Other questions not presently material to a decision are presented on appeal. The cause will be remanded with instructions, after due notice to the parties, to make findings of fact and conclusions of law, solely upon issues incident to or consequent on appellee's default, if any, and render appropriate judgment thereon. Objections and exceptions to the proceedings may be made by the parties and if aggrieved by rulings thereon, provisions of paragraph 10, Rule XIV of the Rules of Appellate Procedure, relating to supplemental transcripts on second appeal will be available to them. The judgment is otherwise affirmed, and It Is So Ordered.

LUJAN, SADLER and KIKER, JJ., concur.

McGHEE, J., dissenting in part.

McGHEE, Justice (dissenting in part).

Too many questions posed by this appeal are left unanswered in the majority opinion.

In this case issues were made and evidence was tendered and received as to the amount of payments made, the amounts claimed to be due, the arrangement for custody and the respective blame of the mother and father in the matter of the failure of the father to have actual custody of Bonita under the provisions of the court approved agreement. Findings of fact and conclusions of law on the points were requested by each of the parties. The trial court made no findings respecting the culpability of the parties as to the custody situation and did not pass upon the legal propositions.

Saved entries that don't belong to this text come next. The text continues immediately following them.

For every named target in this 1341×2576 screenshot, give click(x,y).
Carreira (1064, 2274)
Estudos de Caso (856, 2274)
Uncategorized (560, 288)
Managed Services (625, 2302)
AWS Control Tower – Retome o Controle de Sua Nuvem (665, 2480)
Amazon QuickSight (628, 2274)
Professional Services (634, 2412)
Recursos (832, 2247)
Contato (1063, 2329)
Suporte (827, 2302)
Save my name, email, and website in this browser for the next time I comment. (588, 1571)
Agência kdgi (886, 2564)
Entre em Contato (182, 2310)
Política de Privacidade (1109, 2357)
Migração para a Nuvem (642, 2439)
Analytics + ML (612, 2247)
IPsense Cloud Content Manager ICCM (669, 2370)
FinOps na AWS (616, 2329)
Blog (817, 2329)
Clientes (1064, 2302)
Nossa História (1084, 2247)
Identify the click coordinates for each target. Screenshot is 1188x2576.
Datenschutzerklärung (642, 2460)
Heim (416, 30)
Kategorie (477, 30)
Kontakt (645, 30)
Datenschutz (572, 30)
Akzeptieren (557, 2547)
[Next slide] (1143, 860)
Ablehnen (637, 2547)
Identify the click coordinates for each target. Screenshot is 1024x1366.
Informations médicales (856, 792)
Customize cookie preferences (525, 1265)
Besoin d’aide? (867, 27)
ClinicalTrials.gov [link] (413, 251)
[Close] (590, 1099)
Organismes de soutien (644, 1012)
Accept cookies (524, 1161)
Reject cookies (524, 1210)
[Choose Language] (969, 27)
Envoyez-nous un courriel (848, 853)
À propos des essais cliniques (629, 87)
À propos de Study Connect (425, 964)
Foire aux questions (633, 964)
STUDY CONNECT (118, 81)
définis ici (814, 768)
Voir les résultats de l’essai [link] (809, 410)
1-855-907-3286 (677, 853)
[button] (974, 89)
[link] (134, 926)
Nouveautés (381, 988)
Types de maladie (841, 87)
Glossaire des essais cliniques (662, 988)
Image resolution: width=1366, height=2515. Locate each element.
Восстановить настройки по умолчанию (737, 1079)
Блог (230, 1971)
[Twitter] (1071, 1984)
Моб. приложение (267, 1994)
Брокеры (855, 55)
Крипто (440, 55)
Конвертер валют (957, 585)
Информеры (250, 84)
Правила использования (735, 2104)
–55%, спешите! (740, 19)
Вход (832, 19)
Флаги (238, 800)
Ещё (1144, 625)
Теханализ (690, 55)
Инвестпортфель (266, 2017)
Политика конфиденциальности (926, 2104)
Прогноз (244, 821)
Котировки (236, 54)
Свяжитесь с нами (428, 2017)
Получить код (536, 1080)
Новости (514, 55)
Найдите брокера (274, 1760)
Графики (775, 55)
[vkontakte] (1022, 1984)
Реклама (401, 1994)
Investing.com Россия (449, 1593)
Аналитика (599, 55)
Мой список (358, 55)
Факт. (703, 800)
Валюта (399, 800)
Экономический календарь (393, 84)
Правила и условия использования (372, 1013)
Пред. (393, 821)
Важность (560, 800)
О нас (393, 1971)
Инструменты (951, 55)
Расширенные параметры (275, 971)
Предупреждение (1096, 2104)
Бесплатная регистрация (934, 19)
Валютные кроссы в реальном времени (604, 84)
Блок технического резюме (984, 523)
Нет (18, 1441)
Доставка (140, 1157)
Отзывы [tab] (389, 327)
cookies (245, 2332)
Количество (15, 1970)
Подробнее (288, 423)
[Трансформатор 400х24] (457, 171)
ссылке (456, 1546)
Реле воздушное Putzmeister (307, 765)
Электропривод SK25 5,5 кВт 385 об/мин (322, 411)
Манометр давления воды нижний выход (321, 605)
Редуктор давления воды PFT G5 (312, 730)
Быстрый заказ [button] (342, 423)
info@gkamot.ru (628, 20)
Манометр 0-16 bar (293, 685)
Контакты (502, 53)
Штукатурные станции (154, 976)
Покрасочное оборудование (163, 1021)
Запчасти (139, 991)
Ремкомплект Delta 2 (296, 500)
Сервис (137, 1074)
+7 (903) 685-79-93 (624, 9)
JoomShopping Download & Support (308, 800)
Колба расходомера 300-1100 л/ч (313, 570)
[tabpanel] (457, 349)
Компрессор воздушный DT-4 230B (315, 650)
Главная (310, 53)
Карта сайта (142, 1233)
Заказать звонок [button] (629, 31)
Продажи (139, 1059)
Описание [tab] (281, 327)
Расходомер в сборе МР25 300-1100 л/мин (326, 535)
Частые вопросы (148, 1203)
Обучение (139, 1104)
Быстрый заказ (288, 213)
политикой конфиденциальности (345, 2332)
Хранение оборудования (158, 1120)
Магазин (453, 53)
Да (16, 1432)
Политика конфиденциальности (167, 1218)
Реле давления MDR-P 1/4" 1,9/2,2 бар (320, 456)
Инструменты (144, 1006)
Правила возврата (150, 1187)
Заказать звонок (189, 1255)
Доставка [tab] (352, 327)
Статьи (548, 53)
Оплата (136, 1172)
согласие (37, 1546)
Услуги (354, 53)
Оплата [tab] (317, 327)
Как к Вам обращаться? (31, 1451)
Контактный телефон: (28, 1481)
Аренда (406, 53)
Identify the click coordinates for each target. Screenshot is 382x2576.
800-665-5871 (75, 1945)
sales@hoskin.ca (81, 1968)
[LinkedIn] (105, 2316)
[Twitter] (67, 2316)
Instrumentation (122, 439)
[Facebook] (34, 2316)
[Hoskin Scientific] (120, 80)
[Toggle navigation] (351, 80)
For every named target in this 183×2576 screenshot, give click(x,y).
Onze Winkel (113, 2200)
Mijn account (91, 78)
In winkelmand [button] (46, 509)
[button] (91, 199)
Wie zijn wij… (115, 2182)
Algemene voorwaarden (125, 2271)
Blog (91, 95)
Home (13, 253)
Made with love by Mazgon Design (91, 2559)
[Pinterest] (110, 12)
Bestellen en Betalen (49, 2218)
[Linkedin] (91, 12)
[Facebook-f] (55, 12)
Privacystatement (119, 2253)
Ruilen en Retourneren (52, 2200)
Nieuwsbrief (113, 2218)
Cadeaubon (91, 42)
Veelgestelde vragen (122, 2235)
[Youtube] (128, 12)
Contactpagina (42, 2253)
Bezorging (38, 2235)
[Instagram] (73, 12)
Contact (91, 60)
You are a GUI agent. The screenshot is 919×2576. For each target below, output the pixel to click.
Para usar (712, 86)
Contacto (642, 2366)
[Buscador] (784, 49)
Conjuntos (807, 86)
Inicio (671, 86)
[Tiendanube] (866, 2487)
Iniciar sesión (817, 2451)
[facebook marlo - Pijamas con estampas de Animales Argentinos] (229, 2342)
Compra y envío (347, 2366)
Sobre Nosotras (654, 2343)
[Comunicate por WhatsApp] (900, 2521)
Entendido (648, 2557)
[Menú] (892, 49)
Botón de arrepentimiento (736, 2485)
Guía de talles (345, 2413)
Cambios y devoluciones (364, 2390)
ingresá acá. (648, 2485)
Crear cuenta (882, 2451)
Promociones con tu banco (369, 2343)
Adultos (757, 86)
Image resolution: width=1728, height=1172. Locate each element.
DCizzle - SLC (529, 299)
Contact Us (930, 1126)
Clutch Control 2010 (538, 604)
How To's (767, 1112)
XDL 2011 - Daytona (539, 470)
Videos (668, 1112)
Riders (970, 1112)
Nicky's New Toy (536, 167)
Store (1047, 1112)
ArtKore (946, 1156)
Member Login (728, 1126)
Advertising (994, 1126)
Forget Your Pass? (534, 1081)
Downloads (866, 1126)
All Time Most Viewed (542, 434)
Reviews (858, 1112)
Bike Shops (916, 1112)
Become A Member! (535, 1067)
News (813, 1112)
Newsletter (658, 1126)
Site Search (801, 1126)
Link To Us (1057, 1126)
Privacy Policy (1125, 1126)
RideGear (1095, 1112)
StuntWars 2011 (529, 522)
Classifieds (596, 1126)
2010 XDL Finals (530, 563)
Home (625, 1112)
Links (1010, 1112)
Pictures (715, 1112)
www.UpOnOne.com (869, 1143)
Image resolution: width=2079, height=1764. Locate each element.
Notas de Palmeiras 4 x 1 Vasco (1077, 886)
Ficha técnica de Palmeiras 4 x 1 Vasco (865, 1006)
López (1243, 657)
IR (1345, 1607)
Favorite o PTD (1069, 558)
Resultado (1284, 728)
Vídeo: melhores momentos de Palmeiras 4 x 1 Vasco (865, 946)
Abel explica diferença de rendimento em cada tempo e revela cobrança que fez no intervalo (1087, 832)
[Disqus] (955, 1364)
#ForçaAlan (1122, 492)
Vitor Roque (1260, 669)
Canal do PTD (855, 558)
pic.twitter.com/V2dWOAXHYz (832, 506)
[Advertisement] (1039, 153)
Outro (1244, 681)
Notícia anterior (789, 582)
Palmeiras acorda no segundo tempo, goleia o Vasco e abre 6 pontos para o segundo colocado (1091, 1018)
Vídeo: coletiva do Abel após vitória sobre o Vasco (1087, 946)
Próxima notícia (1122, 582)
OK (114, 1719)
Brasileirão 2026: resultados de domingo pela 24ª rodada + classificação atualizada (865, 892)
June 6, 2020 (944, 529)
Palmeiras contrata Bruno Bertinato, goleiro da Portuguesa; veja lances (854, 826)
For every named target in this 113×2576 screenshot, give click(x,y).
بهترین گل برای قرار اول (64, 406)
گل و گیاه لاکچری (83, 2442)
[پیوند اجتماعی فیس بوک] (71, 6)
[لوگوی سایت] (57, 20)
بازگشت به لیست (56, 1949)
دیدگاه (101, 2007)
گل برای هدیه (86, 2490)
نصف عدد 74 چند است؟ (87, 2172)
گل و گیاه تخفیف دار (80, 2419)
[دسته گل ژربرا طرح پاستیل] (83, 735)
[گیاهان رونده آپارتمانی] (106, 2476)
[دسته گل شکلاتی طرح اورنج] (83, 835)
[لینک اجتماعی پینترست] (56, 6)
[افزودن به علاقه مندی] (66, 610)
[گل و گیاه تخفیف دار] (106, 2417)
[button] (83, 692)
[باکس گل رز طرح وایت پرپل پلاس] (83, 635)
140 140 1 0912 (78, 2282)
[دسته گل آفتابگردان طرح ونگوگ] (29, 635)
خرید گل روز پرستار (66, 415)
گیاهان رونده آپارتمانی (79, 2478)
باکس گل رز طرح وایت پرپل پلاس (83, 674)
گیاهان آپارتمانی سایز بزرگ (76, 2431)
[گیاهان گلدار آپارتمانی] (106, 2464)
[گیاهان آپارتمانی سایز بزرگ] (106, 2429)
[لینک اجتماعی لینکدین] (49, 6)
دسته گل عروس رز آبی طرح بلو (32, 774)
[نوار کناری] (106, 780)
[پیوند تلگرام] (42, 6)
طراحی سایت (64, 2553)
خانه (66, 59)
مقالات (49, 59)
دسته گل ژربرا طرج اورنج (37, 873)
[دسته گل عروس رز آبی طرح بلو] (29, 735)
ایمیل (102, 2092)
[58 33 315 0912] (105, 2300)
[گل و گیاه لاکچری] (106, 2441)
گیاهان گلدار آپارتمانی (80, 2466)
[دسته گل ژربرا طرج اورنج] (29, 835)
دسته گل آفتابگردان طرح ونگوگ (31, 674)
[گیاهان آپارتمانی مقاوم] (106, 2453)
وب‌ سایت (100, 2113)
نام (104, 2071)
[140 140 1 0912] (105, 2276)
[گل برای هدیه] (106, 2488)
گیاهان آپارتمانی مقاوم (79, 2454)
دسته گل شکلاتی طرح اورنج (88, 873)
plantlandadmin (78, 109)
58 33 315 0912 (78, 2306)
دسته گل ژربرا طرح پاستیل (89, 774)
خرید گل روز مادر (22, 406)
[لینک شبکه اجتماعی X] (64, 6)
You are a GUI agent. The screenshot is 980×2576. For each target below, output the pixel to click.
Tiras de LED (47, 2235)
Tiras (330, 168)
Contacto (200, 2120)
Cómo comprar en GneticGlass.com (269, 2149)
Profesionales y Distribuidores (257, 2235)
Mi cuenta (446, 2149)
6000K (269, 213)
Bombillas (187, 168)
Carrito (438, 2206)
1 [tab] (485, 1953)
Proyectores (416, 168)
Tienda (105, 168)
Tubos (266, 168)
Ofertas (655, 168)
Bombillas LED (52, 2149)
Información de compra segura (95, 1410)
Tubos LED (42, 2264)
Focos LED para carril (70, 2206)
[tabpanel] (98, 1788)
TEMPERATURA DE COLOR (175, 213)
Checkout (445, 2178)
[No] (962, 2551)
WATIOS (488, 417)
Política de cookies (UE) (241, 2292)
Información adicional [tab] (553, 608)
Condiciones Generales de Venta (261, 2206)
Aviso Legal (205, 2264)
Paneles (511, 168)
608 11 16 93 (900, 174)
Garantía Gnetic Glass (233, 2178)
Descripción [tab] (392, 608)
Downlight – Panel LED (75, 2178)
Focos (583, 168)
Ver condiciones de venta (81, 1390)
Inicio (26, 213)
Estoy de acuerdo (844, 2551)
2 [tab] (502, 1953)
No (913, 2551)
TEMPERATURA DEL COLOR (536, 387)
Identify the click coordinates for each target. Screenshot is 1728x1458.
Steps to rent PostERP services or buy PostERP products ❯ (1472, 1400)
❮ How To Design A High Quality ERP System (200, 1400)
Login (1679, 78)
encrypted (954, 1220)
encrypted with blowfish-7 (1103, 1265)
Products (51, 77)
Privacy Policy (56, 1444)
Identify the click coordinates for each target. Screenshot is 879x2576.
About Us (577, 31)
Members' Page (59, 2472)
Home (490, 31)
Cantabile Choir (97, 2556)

In my view, aside from the factual question as to the culpability of the parents, there are properly before this Court the following questions of law: What is the basis on which the default of the defendant is to be determined? Has the Washington decree spent its force with the approval of the agreement of the parties made subsequent thereto; or, upon default by the father upon the agreement, if such be found, is the Washington decree reinstated? Or is the monetary default of the father to be arrived at on the basis of $25 per month for the summer months during which the mother was awarded custody under the approved agreement? And what about the months during the school years when the mother had actual custody of the child, but custody under the approved agreement was to be in the father? Could it be said there was a tacit agreement to accept the $25 per month set for the summer months as support during the winter or school months that the mother cared for Bonita, or should the mother recover on an alternative basis of quantum meruit, or recover nothing at all for such months?

None of these questions, except possibly by implication the one about the force of the Washington decree, have been answered.

Not only were these matters litigated, but they formed the substantial issues of the trial. It is possible that a determination of the correct legal principles controlling these questions might disclose that culpability of the parents is not the decisive factor in determining liability for support, in which event this case perhaps could have been remanded only for the trial court to compute the arrearages, and that would be the end of it.

As the trial court may make findings and conclusions objectionable to one side or the other, with no direction in these matters, and as the legal questions appear to me to be properly before us on this appeal, it seems wrong to direct the plaintiff and defendant to bring them back on a second appeal.

I must, therefore, dissent from the refusal of the majority to pass upon these important questions.